Description of the task:
Write out the data exactly from its first line onward, ending with the line in which "Isolabona (175, 1503)" appears.

Data for processing:
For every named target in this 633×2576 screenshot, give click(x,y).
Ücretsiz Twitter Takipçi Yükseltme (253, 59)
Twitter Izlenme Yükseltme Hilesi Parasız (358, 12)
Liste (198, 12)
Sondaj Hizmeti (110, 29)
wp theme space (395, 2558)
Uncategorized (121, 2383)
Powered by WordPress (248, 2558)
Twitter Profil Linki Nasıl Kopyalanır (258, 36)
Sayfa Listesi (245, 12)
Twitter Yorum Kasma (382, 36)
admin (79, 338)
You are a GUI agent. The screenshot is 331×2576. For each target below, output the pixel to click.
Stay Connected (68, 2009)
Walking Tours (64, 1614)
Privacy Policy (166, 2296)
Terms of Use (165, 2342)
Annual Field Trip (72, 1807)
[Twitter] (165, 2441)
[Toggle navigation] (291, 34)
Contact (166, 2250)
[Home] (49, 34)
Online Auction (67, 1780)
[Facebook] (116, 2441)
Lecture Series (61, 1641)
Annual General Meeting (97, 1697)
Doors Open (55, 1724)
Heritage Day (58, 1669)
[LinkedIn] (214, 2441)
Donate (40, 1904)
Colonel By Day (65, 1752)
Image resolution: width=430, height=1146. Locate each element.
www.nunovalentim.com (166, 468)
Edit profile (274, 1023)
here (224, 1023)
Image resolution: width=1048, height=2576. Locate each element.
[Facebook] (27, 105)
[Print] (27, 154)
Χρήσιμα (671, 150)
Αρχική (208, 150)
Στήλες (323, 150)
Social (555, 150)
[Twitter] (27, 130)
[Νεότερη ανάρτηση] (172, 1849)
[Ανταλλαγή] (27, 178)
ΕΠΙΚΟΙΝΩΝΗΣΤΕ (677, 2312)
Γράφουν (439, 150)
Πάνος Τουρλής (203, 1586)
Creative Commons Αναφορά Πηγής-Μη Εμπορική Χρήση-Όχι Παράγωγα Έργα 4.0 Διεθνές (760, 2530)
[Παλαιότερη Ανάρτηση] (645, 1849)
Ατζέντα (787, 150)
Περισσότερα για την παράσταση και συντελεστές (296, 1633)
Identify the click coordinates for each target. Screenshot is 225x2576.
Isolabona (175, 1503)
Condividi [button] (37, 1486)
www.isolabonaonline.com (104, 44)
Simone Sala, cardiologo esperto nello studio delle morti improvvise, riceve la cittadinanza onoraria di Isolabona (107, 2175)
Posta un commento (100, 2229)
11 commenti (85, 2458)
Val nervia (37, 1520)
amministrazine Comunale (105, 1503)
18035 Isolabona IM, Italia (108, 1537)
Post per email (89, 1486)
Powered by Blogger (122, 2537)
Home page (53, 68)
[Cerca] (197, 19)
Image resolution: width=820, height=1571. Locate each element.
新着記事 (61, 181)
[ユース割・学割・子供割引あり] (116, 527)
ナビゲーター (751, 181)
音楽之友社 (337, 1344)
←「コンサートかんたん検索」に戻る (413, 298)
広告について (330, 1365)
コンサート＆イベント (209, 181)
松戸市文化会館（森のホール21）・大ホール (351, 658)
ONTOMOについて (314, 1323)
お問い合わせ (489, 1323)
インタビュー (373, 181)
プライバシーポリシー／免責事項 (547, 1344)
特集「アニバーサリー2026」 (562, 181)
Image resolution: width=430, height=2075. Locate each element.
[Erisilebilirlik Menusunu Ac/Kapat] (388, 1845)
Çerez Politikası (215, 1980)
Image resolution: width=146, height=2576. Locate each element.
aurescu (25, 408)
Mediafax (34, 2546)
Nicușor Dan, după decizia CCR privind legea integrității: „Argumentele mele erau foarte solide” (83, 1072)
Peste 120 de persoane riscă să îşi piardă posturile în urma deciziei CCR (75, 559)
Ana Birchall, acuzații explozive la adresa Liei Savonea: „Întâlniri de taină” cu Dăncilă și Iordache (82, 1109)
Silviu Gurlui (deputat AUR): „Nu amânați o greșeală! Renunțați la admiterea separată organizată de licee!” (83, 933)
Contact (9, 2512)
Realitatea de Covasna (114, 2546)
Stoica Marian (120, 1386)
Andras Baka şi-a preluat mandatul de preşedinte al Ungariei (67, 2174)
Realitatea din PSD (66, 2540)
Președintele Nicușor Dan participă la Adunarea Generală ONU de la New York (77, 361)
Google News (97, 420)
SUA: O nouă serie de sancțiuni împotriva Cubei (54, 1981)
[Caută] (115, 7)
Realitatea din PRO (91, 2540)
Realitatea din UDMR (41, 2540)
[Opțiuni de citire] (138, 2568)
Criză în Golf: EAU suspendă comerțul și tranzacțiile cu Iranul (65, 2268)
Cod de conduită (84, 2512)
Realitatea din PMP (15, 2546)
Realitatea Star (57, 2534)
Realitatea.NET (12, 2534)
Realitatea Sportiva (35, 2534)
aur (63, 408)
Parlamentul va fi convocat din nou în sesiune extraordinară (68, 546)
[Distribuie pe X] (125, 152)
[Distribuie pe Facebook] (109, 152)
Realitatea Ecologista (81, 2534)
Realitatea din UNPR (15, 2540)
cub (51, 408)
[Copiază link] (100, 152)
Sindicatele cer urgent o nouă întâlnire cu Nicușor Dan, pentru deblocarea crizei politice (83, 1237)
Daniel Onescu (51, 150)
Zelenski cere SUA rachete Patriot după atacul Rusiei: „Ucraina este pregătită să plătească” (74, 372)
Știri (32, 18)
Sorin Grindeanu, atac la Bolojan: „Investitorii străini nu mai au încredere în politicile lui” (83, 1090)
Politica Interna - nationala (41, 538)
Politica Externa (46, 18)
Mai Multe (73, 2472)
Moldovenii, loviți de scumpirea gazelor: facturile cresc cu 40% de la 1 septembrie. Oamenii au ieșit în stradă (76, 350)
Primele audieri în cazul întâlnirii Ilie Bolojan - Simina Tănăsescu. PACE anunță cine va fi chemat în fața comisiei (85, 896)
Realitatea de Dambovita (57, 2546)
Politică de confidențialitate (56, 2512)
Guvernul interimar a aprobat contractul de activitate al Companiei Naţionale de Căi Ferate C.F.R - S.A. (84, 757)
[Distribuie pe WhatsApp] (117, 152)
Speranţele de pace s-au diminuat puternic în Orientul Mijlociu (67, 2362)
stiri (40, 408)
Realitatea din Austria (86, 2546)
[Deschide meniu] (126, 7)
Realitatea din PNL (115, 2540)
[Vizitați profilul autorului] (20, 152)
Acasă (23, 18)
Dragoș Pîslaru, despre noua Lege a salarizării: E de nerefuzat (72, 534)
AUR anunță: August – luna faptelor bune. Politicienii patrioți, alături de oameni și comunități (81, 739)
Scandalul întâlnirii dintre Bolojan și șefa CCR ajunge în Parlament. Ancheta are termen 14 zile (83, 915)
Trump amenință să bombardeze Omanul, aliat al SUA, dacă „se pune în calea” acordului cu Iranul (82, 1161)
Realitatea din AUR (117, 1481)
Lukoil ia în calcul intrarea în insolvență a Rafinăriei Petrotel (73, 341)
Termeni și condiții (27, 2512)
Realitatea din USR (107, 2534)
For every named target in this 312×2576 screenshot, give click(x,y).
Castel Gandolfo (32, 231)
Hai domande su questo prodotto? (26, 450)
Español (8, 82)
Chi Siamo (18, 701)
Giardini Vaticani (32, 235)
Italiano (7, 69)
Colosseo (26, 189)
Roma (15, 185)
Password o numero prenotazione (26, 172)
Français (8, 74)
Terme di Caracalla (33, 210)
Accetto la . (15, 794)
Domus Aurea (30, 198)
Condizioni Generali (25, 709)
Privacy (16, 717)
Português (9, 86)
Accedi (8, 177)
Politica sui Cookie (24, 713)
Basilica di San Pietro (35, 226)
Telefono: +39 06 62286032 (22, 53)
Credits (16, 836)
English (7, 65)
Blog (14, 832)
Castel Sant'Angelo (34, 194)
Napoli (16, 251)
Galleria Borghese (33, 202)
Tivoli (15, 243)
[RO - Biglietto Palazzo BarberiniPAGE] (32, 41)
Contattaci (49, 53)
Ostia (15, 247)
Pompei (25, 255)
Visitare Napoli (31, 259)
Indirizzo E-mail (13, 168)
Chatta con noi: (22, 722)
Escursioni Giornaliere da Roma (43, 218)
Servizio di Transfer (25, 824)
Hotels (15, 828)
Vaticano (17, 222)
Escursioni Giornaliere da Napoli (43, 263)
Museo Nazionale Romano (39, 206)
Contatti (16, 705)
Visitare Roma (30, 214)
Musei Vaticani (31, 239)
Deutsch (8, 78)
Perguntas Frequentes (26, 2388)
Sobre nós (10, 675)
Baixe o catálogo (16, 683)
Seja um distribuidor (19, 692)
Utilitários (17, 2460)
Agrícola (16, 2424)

Answer space:
For every named target in this 633×2576 screenshot, give click(x,y).
Ücretsiz Twitter Takipçi Yükseltme (253, 59)
Twitter Izlenme Yükseltme Hilesi Parasız (358, 12)
Liste (198, 12)
Sondaj Hizmeti (110, 29)
wp theme space (395, 2558)
Uncategorized (121, 2383)
Powered by WordPress (248, 2558)
Twitter Profil Linki Nasıl Kopyalanır (258, 36)
Sayfa Listesi (245, 12)
Twitter Yorum Kasma (382, 36)
admin (79, 338)
You are a GUI agent. The screenshot is 331×2576. For each target below, output the pixel to click.
Stay Connected (68, 2009)
Walking Tours (64, 1614)
Privacy Policy (166, 2296)
Terms of Use (165, 2342)
Annual Field Trip (72, 1807)
[Twitter] (165, 2441)
[Toggle navigation] (291, 34)
Contact (166, 2250)
[Home] (49, 34)
Online Auction (67, 1780)
[Facebook] (116, 2441)
Lecture Series (61, 1641)
Annual General Meeting (97, 1697)
Doors Open (55, 1724)
Heritage Day (58, 1669)
[LinkedIn] (214, 2441)
Donate (40, 1904)
Colonel By Day (65, 1752)
Image resolution: width=430, height=1146. Locate each element.
www.nunovalentim.com (166, 468)
Edit profile (274, 1023)
here (224, 1023)
Image resolution: width=1048, height=2576. Locate each element.
[Facebook] (27, 105)
[Print] (27, 154)
Χρήσιμα (671, 150)
Αρχική (208, 150)
Στήλες (323, 150)
Social (555, 150)
[Twitter] (27, 130)
[Νεότερη ανάρτηση] (172, 1849)
[Ανταλλαγή] (27, 178)
ΕΠΙΚΟΙΝΩΝΗΣΤΕ (677, 2312)
Γράφουν (439, 150)
Πάνος Τουρλής (203, 1586)
Creative Commons Αναφορά Πηγής-Μη Εμπορική Χρήση-Όχι Παράγωγα Έργα 4.0 Διεθνές (760, 2530)
[Παλαιότερη Ανάρτηση] (645, 1849)
Ατζέντα (787, 150)
Περισσότερα για την παράσταση και συντελεστές (296, 1633)
Identify the click coordinates for each target. Screenshot is 225x2576.
Isolabona (175, 1503)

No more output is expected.